AIA Lecturer/Host: Nicolle Hirschfeld

Associate Professor in the Department of Classical Studies at Trinity University

Nicolle Hirschfeld first traveled to the Mediterranean as a sophomore in high school, to Israel, and next as a sophomore in college to participate in a Haverford/Harvard course on ancient religions in Greece. That course ended with a visit to Delos but Nicolle stayed on and spent the next six weeks exploring Crete and the Peloponnese on a budget of $50 (total!). By the end of the summer she had visions of all-you-can-eat banquets and of becoming an archaeologist. Both dreams came true and now she is a well-fed Associate Professor in the Department of Classical Studies at Trinity University, a liberal arts college in San Antonio (TX). Her sought-after courses include a survey of Classical Archaeology, an investigation of Ancient Technologies, and “Pirates, Merchants, and Marines,” a look at Mediterranean history from the perspective of the sea.

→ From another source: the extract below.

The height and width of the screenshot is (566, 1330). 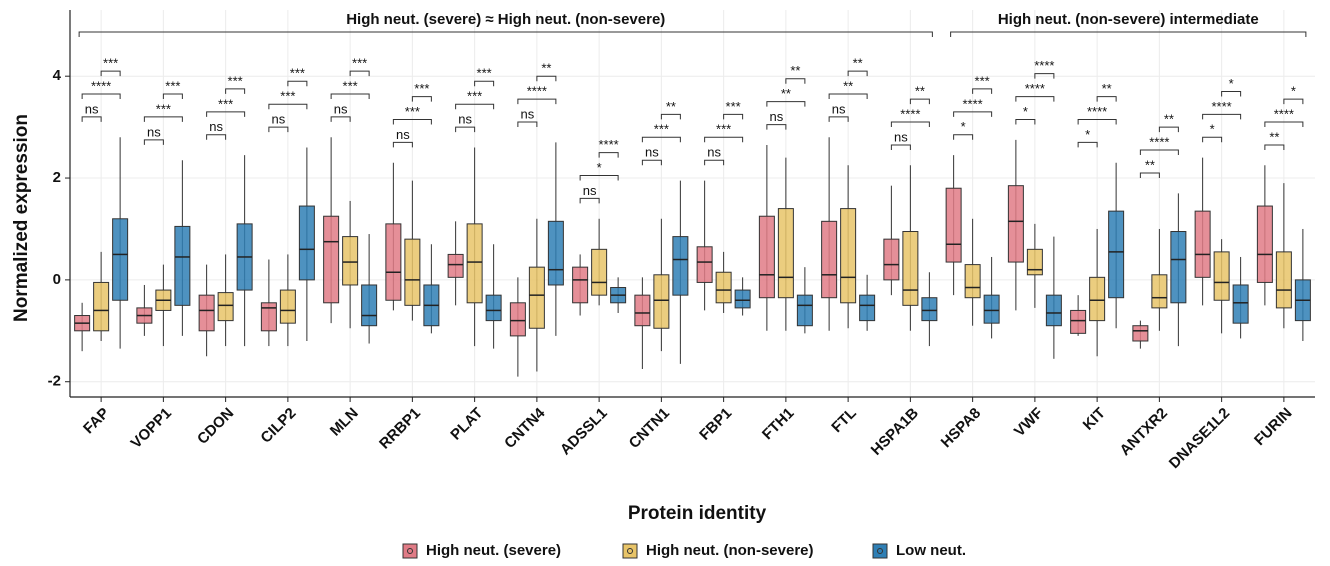 What do you see at coordinates (344, 422) in the screenshot?
I see `x-tick-label: MLN` at bounding box center [344, 422].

Nicolle has excavated at sites (underwater and terrestrial) throughout the eastern Mediterranean and dug through museum basements all over Europe, looking especially for material evidence of interactions among the different cultures of Late Bronze Age Greece, Anatolia, Levant, Cyprus, and Egypt. She is deeply (!) involved in the excavation and study of the ships that wrecked at Uluburun and Cape Gelidonya (Turkey) ca. 1300 and 1200 BC, roughly the era of Tutankhamun and the Trojan War, respectively. Nicolle received her B.A. from Bryn Mawr and her Ph.D. from the University of Texas at Austin, with an M.A. in nautical archaeology from Texas A&M University. She also spent a year at the American School of Classical Studies in Athens. Nicolle has long been involved with the Archaeological Institute of America, first as a student and then as a professional at local and national levels. She led her first archaeological tour for the AIA in 2011 and had so much fun that most summers she cannot resist the siren’s call to re-explore archaeological sites that fascinate her in the company of small groups of interested and interesting people.